Required action: Write out exactly the lines below that run from the line containing "Given: Click the Account" through the last line of the records.

[Saved data entries]
<<<<

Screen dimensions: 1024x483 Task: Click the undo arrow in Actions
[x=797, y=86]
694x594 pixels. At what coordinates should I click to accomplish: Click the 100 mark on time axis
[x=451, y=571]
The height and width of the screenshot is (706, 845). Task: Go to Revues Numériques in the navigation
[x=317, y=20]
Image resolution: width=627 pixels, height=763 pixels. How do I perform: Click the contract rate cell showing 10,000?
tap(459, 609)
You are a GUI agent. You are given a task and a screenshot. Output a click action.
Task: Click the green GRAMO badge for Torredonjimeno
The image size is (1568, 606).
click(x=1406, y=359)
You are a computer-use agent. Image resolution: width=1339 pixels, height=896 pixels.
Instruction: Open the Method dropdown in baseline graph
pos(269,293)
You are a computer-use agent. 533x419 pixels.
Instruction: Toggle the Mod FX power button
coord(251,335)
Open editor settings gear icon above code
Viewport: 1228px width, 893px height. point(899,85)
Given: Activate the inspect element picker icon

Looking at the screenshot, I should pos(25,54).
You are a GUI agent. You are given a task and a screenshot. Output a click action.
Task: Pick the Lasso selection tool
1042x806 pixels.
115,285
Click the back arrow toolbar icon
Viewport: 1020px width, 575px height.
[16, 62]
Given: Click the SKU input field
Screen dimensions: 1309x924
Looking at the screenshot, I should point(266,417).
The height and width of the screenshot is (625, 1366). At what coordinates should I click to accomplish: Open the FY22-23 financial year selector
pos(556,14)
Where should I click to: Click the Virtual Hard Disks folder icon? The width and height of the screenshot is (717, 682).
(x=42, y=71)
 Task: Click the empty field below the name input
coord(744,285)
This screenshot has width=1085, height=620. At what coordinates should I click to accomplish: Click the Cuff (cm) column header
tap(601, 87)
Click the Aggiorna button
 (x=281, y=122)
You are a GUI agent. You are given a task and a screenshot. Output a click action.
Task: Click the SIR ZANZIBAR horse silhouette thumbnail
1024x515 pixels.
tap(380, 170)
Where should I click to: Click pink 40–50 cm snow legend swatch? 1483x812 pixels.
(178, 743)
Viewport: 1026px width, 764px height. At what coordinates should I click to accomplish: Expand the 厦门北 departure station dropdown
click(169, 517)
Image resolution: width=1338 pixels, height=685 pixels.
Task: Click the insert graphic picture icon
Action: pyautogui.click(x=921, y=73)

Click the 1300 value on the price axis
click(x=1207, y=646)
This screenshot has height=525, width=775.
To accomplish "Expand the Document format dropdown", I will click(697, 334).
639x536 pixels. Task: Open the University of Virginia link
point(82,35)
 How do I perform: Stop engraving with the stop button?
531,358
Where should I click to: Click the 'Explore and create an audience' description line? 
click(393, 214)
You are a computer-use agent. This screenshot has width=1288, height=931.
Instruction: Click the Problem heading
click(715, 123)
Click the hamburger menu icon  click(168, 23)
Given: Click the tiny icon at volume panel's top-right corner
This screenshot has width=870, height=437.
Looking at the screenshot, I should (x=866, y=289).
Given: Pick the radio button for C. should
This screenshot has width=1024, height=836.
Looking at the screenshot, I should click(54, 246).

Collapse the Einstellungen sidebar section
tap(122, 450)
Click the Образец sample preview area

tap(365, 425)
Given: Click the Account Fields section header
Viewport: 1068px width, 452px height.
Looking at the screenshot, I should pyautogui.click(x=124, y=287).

>>>>

Answer space:
Given: Click the Account Fields section header
Viewport: 1068px width, 452px height.
Looking at the screenshot, I should pyautogui.click(x=124, y=287).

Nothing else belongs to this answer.